▸ What the task requires
Lines containing "computer" should be pulled from the material below.

▸ Data for analysis
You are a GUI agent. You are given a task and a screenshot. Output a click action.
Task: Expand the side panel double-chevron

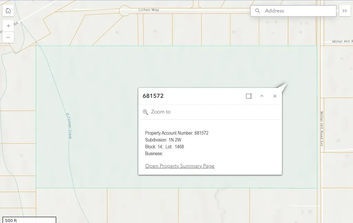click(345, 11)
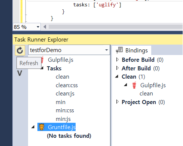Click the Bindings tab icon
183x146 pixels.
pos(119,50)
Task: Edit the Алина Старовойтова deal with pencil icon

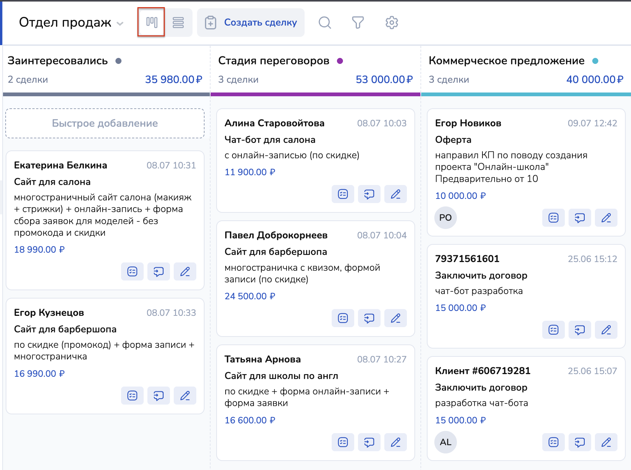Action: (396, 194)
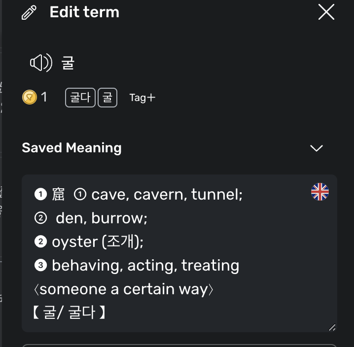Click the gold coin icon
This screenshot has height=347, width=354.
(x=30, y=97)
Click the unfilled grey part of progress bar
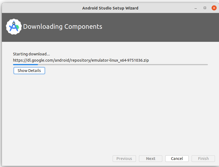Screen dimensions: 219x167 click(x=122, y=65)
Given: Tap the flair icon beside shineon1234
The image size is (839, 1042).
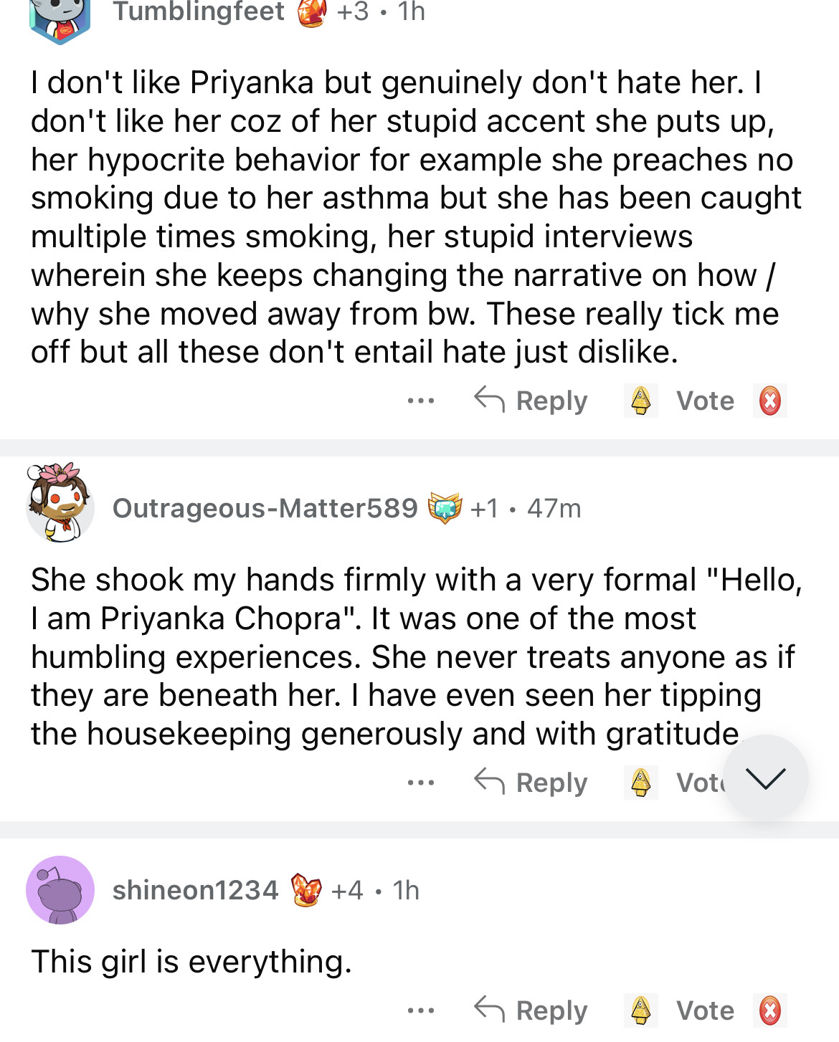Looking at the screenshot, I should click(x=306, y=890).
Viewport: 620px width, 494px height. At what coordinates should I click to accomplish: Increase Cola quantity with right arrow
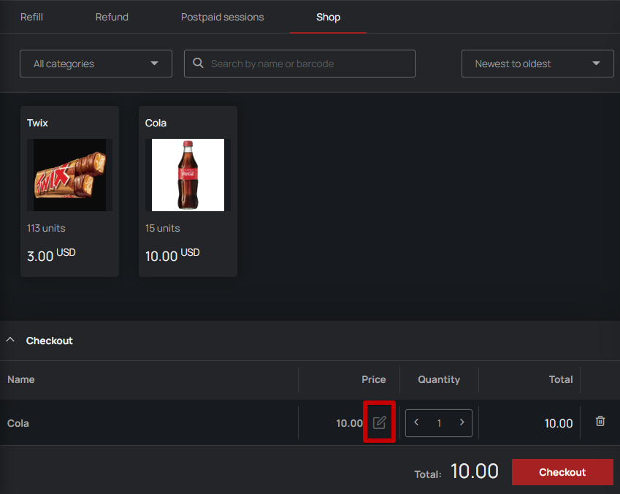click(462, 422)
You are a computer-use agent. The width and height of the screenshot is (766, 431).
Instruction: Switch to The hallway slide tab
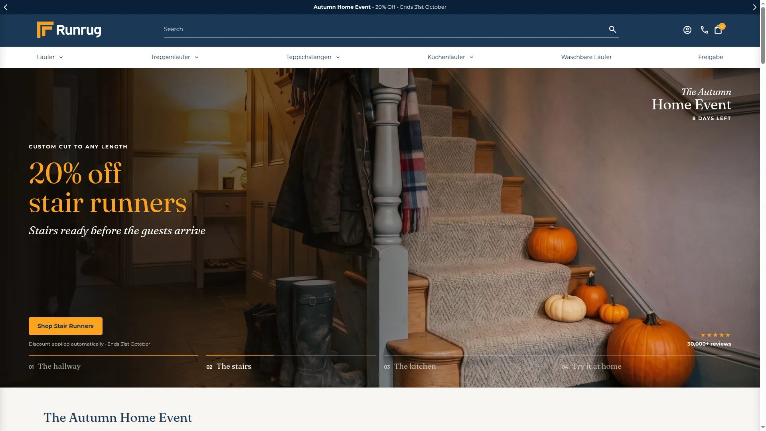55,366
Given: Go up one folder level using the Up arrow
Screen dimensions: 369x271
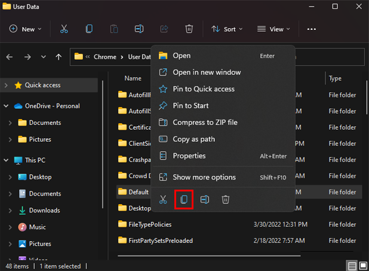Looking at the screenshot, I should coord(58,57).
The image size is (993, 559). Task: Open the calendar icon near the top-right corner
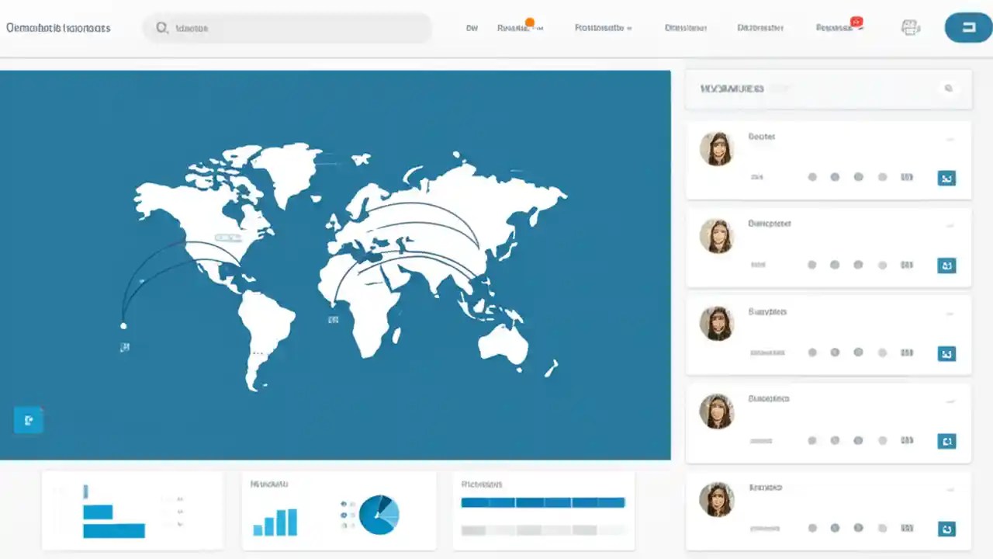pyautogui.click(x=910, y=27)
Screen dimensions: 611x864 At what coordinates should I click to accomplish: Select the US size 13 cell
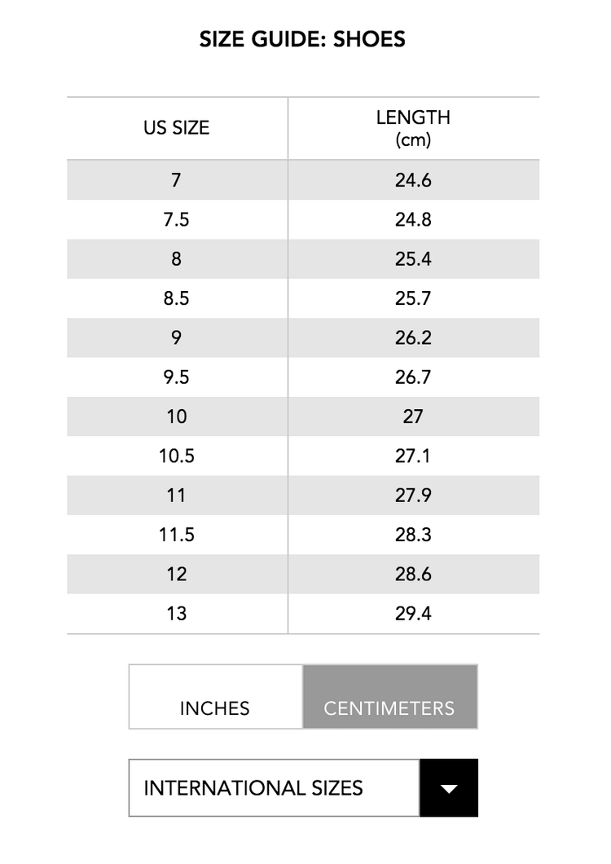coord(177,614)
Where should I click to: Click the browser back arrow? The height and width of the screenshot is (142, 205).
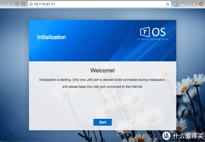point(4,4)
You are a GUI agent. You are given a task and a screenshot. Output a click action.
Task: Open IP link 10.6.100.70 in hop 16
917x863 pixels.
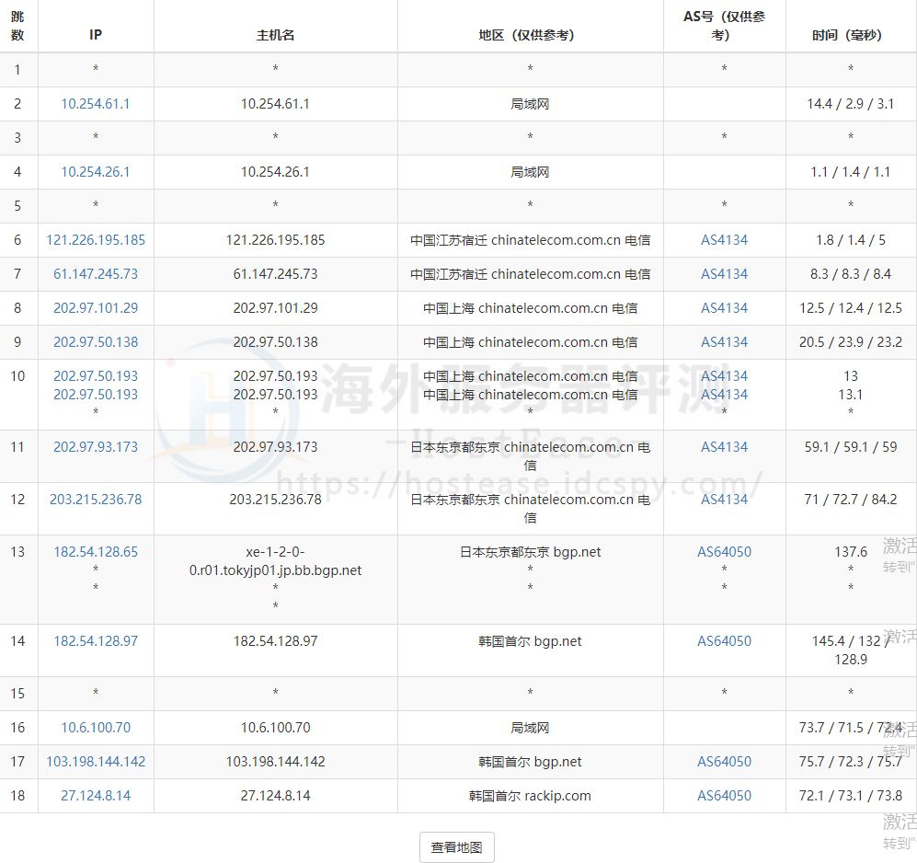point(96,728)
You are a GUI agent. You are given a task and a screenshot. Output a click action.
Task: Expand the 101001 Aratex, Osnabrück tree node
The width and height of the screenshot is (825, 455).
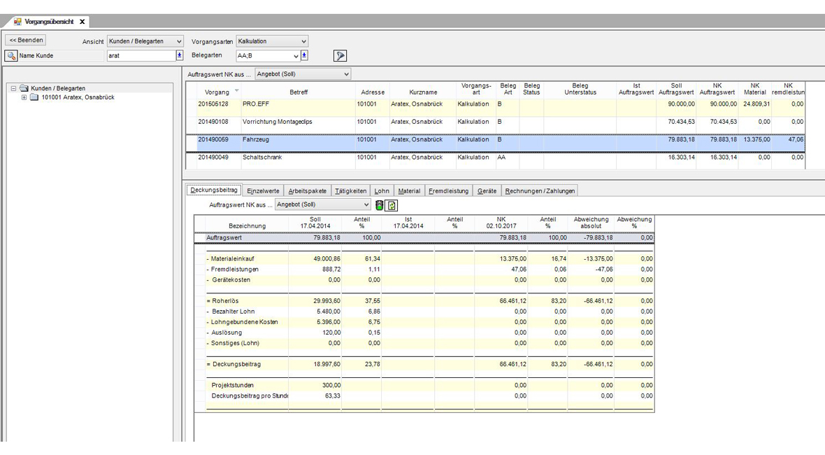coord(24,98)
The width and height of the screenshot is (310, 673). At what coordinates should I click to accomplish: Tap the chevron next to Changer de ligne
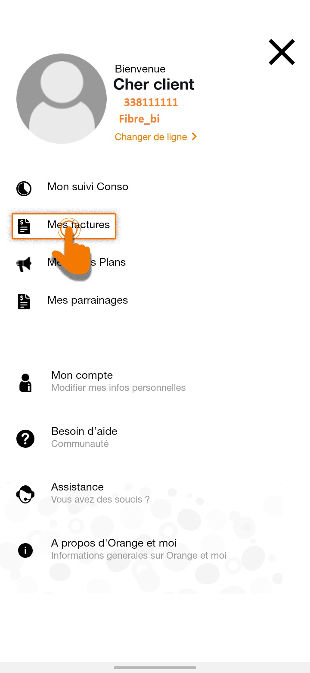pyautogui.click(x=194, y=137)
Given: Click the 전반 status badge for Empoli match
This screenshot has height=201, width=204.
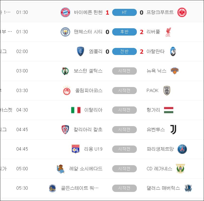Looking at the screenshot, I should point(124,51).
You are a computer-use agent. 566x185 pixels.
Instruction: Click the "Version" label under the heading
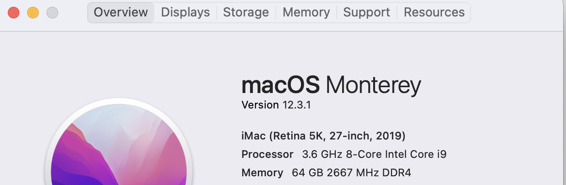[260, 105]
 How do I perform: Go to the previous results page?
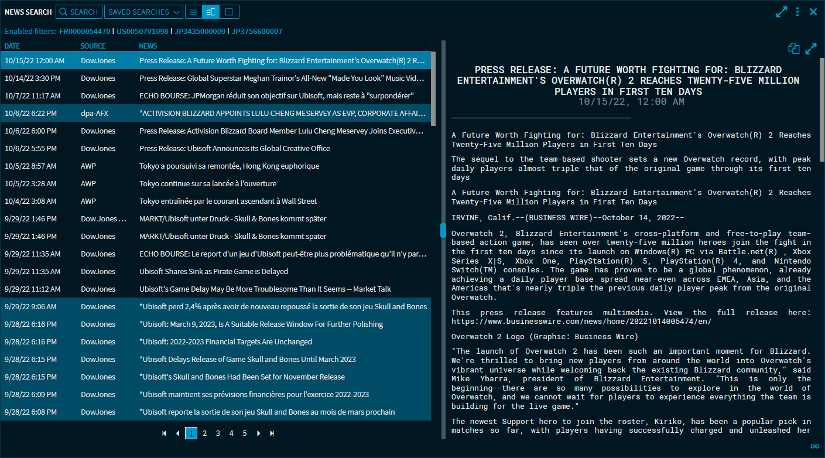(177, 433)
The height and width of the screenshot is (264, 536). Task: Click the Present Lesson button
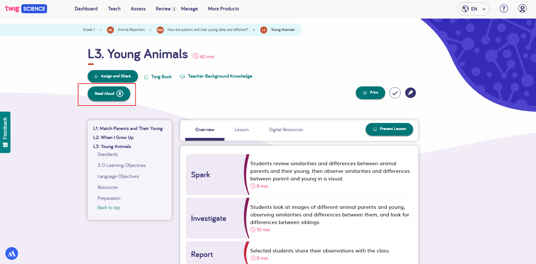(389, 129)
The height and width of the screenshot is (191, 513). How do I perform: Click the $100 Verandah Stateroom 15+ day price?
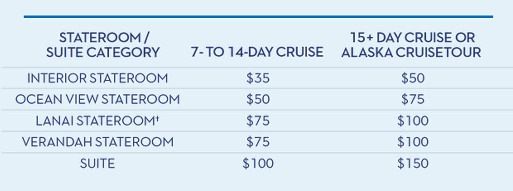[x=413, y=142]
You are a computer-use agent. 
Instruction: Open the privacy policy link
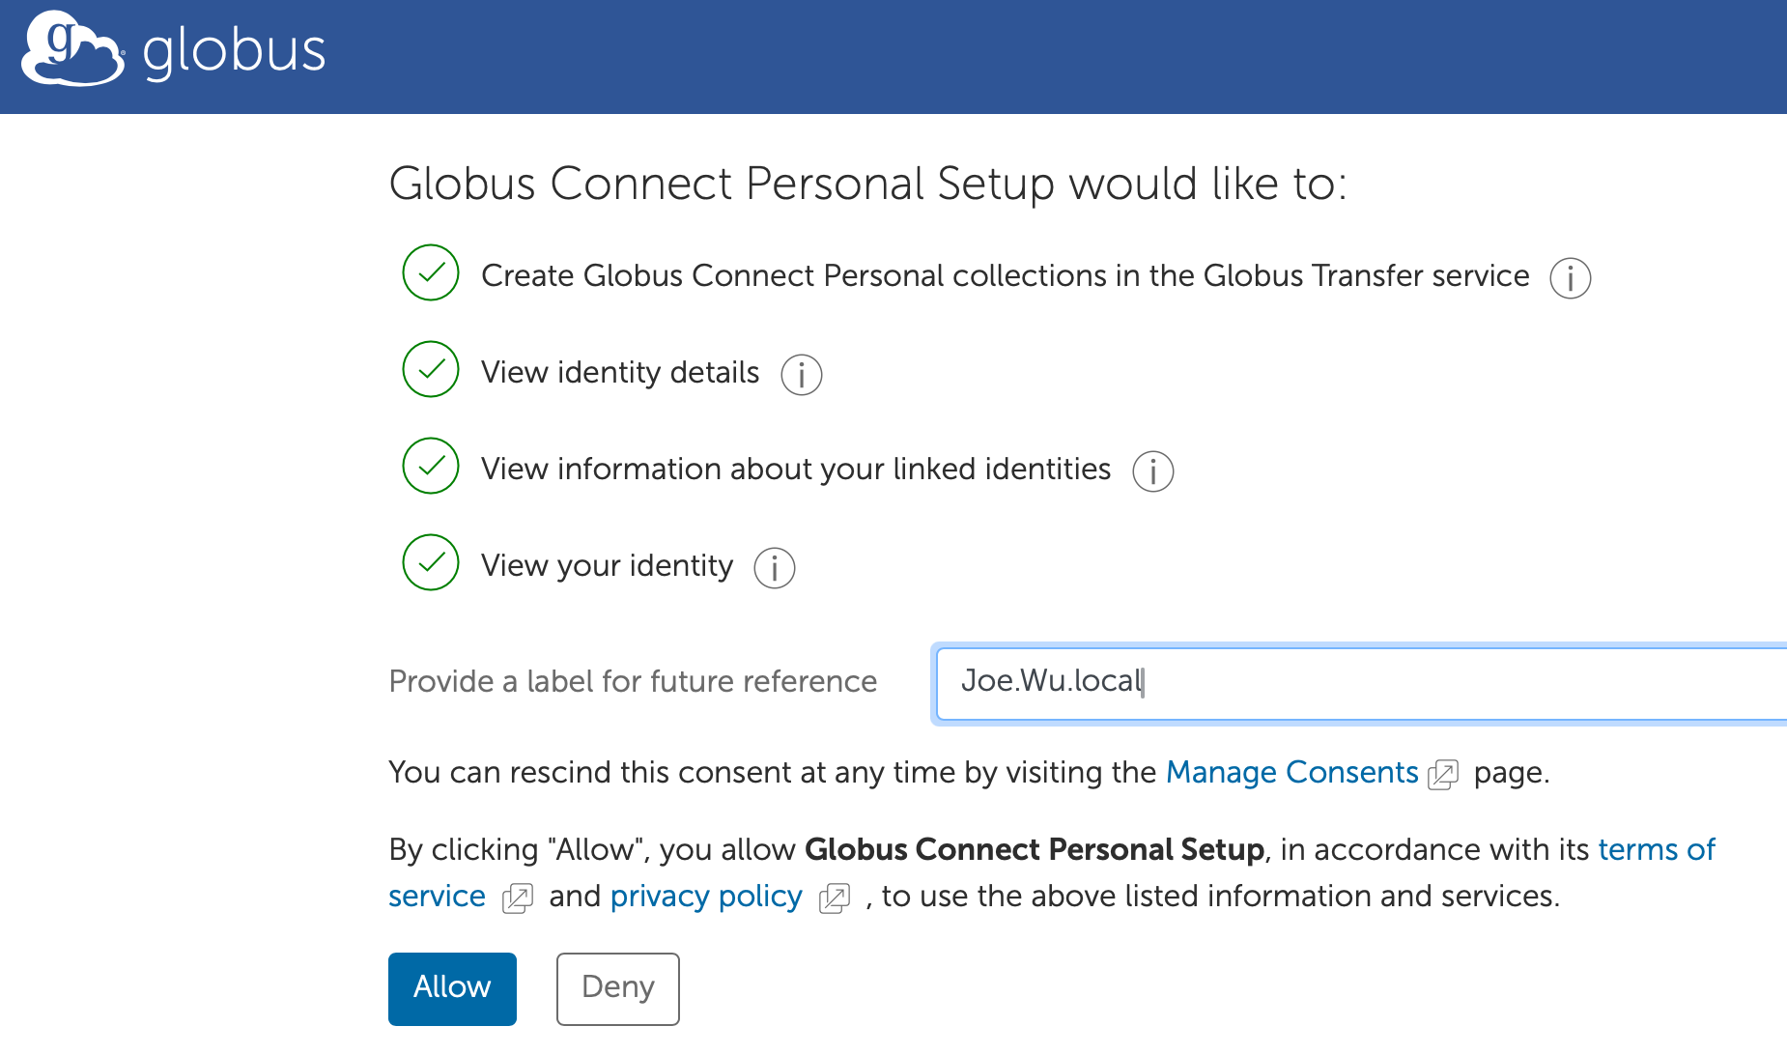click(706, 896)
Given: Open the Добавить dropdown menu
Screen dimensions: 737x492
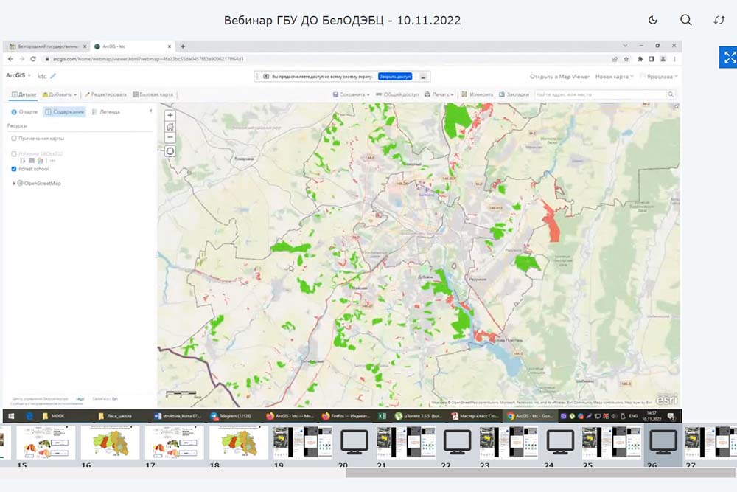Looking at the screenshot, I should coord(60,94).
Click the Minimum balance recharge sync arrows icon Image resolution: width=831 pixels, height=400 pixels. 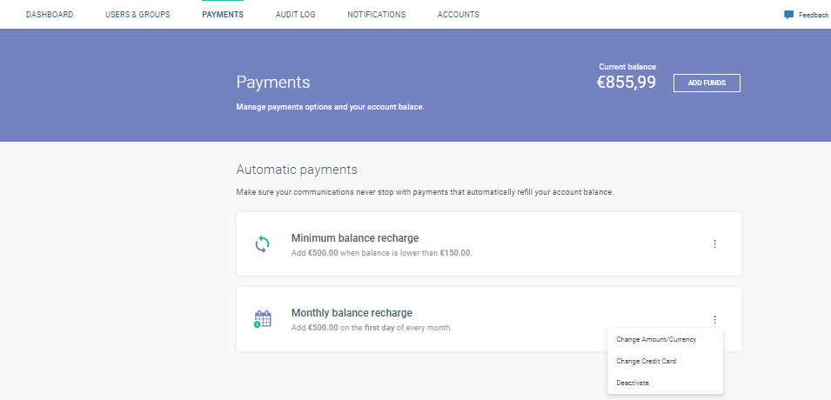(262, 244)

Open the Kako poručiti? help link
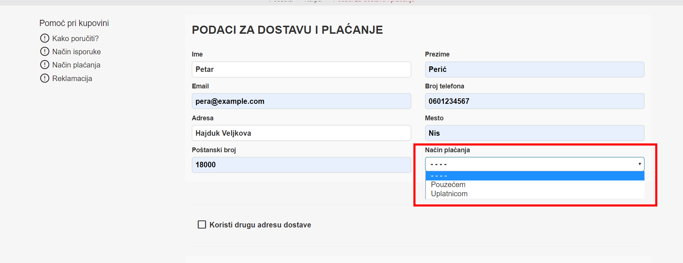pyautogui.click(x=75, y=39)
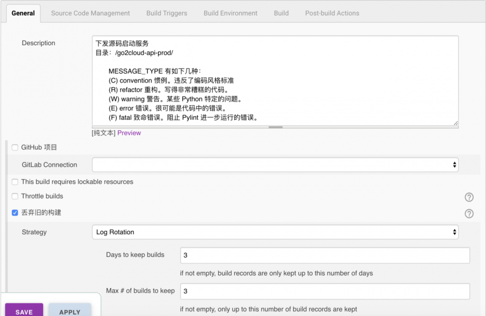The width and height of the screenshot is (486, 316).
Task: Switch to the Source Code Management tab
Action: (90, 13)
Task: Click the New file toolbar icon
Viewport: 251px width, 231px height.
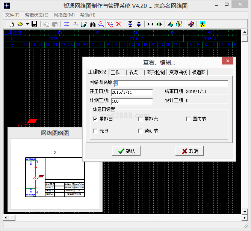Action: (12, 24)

▸ Your solution
You are a computer-use agent. The width and height of the screenshot is (766, 431).
You are a computer-use agent. 566x185 pixels.
You are a computer-use agent. 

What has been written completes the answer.